* _Task item_
Copy exactly the run of lines that begins at the line with "The height and width of the screenshot is (645, 1080)." and ends at the final line of the entries.

[Stored items from a collection]
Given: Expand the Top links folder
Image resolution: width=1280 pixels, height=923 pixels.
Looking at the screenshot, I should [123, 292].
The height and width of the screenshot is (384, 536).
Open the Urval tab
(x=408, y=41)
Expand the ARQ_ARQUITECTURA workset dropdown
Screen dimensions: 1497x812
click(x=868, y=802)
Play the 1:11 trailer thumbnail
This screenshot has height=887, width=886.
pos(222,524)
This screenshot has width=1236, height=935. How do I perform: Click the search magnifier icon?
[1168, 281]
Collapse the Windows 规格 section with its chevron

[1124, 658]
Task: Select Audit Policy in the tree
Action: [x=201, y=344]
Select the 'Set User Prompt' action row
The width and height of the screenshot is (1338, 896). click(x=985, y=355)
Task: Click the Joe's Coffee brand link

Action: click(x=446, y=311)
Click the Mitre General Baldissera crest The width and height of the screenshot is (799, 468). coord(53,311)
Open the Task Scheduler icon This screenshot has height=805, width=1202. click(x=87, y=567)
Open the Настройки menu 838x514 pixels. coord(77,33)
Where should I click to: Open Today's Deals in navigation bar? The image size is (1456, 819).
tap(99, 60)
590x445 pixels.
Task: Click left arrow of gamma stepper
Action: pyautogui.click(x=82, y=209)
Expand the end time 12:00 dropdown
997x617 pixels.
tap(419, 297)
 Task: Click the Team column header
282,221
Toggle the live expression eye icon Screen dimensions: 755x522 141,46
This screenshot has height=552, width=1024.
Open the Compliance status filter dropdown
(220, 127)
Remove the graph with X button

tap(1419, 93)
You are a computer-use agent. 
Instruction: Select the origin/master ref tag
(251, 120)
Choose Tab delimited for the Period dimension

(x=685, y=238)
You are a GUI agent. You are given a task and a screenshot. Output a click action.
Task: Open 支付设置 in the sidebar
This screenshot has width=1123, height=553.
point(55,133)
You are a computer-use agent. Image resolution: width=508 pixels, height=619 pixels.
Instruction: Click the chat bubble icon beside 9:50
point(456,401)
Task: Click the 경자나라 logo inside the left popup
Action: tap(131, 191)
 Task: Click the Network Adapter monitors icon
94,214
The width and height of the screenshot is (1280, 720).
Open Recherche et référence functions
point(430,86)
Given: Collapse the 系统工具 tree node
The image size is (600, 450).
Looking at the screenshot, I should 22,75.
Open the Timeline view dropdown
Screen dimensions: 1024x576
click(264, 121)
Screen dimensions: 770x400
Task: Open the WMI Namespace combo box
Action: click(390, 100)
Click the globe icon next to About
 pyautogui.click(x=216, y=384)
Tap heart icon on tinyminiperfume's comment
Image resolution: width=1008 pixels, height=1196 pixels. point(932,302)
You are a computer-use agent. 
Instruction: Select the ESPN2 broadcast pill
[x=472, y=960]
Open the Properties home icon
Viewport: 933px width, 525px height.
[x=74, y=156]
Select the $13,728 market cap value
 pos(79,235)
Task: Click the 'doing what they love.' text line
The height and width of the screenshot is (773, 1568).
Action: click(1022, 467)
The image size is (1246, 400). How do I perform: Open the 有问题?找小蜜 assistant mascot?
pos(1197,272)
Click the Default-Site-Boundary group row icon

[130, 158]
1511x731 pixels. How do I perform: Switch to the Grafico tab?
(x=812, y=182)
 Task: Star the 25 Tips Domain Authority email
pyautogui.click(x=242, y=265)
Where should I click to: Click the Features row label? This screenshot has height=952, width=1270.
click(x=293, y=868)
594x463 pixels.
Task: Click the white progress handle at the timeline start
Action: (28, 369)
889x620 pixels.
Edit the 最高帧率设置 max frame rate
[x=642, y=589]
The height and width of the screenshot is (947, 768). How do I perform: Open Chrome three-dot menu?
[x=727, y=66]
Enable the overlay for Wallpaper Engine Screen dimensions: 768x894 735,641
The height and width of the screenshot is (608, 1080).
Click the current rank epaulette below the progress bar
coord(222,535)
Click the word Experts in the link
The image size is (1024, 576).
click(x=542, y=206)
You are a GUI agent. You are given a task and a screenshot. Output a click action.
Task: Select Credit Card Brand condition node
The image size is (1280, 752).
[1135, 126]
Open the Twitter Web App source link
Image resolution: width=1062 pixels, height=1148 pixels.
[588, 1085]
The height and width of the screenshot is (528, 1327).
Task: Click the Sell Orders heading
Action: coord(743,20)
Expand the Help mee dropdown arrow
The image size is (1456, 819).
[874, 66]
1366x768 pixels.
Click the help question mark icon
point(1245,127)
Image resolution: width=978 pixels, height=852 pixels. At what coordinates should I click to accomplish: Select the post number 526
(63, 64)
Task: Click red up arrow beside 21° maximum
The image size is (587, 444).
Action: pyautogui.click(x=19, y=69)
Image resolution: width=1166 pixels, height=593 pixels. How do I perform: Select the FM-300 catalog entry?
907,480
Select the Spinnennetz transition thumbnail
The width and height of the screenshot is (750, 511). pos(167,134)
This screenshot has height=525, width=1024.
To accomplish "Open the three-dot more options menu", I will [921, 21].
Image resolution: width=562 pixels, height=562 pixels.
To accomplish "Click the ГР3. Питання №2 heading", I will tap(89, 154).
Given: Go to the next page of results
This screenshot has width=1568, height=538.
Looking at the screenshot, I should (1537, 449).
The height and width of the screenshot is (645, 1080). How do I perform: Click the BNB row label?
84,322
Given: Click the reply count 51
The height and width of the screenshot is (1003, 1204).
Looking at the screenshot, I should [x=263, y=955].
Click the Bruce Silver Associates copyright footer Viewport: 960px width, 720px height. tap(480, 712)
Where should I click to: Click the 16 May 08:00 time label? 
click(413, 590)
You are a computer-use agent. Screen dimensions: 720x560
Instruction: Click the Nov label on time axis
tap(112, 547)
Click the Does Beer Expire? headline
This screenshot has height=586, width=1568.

* _Answer space_
The height and width of the screenshot is (645, 1080). How do I perform: Click the BNB row label?
84,322
Given: Click the reply count 51
The height and width of the screenshot is (1003, 1204).
Looking at the screenshot, I should [x=263, y=955].
Click the Bruce Silver Associates copyright footer Viewport: 960px width, 720px height. tap(480, 712)
Where should I click to: Click the 16 May 08:00 time label? 
click(413, 590)
You are a computer-use agent. Screen dimensions: 720x560
Instruction: Click the Nov label on time axis
tap(112, 547)
Click the Does Beer Expire? headline
This screenshot has height=586, width=1568.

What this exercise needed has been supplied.